ページ抜粋:
╔══

図1の例の装置では、この交換は装置内でサポートWTaとWTbを交換することにより実行され、基板W、W´はこれらのサポートに正確にクランプされ、位置決めされたままで、基板テーブルと基板自体の間の相対的なアライメントを維持する。したがって、テーブルが交換されると、露光ステップの制御中の基板W(以前のW´)の測定情報202、204を利用するために必要なことは、投影システムPSと基板テーブルWTb(以前のWTa)との間の相対位置を決定することだけである。ステップ212で、マスクアライメントマークM1、M2を使用してレチクルアライメントが実行される。ステップ214、216、218では、多数のパターンの露光を完了するために、走査運動と放射パルスが基板W全体の連続するターゲット位置に印加される。露光ステップの実行で測定ステーションで得られたアライメントデータと高さマップを使用することにより、これらのパターンは、所望の位置、特に同じ基板上に以前に配置されたフィーチャーに関して正確に位置合わせされる。ここでW´´とラベル付けされた露光された基板は、露光されたパターンに従ってエッチング又は他のプロセスを受けるために、ステップ220で装置からアンロードされる。
【0041】
基板のディストーションは、リソグラフィプロセスのオーバーレイ性能に影響する場合がある。基板のディストーションは、基板の熱処理(レーザーアニールなど)又は応力のかかった薄膜の堆積によって生じる場合がある。オフライン計測ツールで測定できる自由形状の基板形状は、このディストーションの結果として変化する可能性がある。大量生産で見られる典型的な形状は、ボウル(凹面)、傘(凸面)、及びサドル形状である。これらの形状からの逸脱は、高次の面内ディストーションをもたらす。ほとんどの場合、これらの面内ディストーションはゆっくりと空間的に変化する関数であり、(例えば)高次ウエハアライメント(HOWA)モデルなどの既存のアライメントモデルでキャプチャできる。別のアプローチは、自由形状の基板形状測定を使用することである。自由形状の基板形状とクランプ後の面内ディストーションの関係がわかっているか、モデル化できる場合は、オーバーレイパフォーマンスを改善するために予測(及び修正)を行うことができる。

╚══

収集資料:
╔══

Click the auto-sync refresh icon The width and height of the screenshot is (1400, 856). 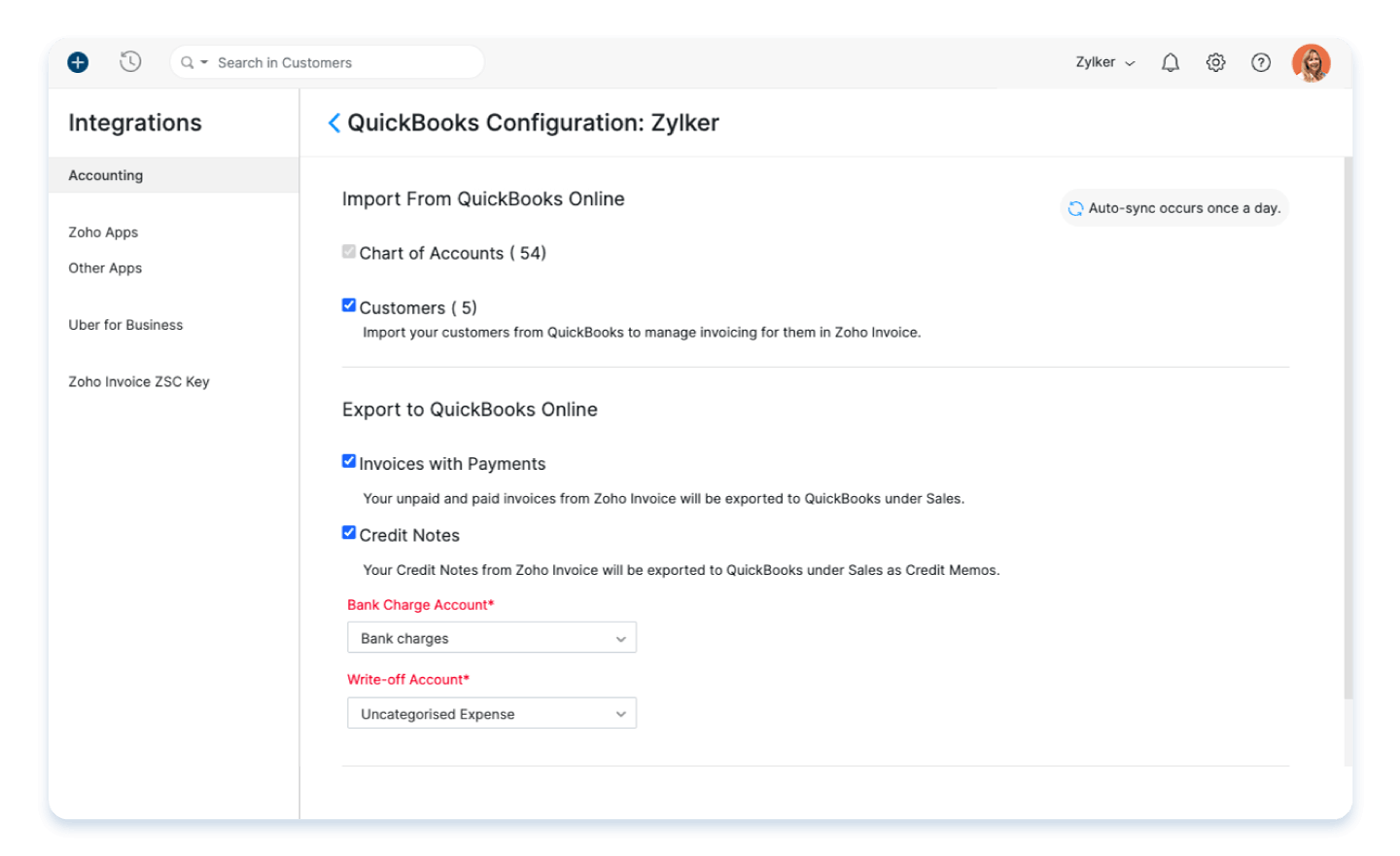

╚══

問題と課題:
1. ページ抜粋をもとに、次の問いに答えよ。
(a) ステップ212では、何を使って何が実行されるか。
(b) 大量生産で見られる典型的な基板形状として、どの三つが挙げられているか。
(c) ステップ220で露光済みの基板が装置からアンロードされるのは、何を受けるためか。
2. ページ抜粋のうち「図1の例の装置では、この交換」から「で装置からアンロードされる。」までの部分を、一字一句違えずに書き写すこと。

演習の解答:
1.
(a) マスクアライメントマークM1、M2を使用して、レチクルアライメントが実行される。
(b) ボウル（凹面）、傘（凸面）、サドル形状の三つである。
(c) 露光されたパターンに従って、エッチング又は他のプロセスを受けるためである。

2.
図1の例の装置では、この交換は装置内でサポートWTaとWTbを交換することにより実行され、基板W、W´はこれらのサポートに正確にクランプされ、位置決めされたままで、基板テーブルと基板自体の間の相対的なアライメントを維持する。したがって、テーブルが交換されると、露光ステップの制御中の基板W(以前のW´)の測定情報202、204を利用するために必要なことは、投影システムPSと基板テーブルWTb(以前のWTa)との間の相対位置を決定することだけである。ステップ212で、マスクアライメントマークM1、M2を使用してレチクルアライメントが実行される。ステップ214、216、218では、多数のパターンの露光を完了するために、走査運動と放射パルスが基板W全体の連続するターゲット位置に印加される。露光ステップの実行で測定ステーションで得られたアライメントデータと高さマップを使用することにより、これらのパターンは、所望の位置、特に同じ基板上に以前に配置されたフィーチャーに関して正確に位置合わせされる。ここでW´´とラベル付けされた露光された基板は、露光されたパターンに従ってエッチング又は他のプロセスを受けるために、ステップ220で装置からアンロードされる。